At Clarion’s press time, the union’s contract enforcement department was responding aggressively to these and other concerns brought by adjunct members. Union staff and grievance counselors are working one-on-one with members and informing departments and human resource offices of obvious misinterpretations of the contract language for the pilot program. The union’s actions on these concerns come on the heels of two other grievances filed earlier this year regarding the eligibility of certain long-serving adjuncts for multiyear appointments.
A STRUCTURAL CHANGE
“One grievance concerns CUNY’s assertion that adjuncts who teach only one jumbo course (for six credits) are not eligible for consideration for a multiyear appointment,” said Wine. “The other grievance concerns adjuncts who teach in so-called ‘programs’ – SEEK, College Now, Lehman’s Freshman-Year Initiative and many others. CUNY is asserting that these adjuncts do not teach in a department, as required by the contract language, but rather are in a program, even though they are appointed and evaluated by a department.”

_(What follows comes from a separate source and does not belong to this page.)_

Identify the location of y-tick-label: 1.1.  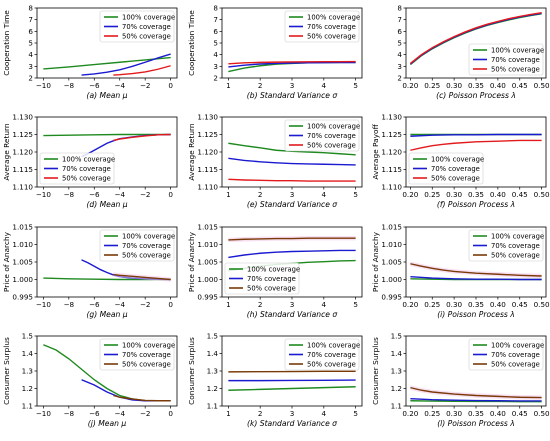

Bowen said, “This is the first year of an initiative that represents a major structural change at CUNY, so it was not unexpected that there would be some confusion and some errors in execution. But it’s critical that we get the first year right. The union will continue to fight to ensure that all eligible adjuncts receive fair consideration. Next year there will be another cohort of eligible adjuncts, and I expect it to go more smoothly. The results so far are major: more than 1,000 people with job security. That is a victory that took the force of the whole union to win and that benefits us all.”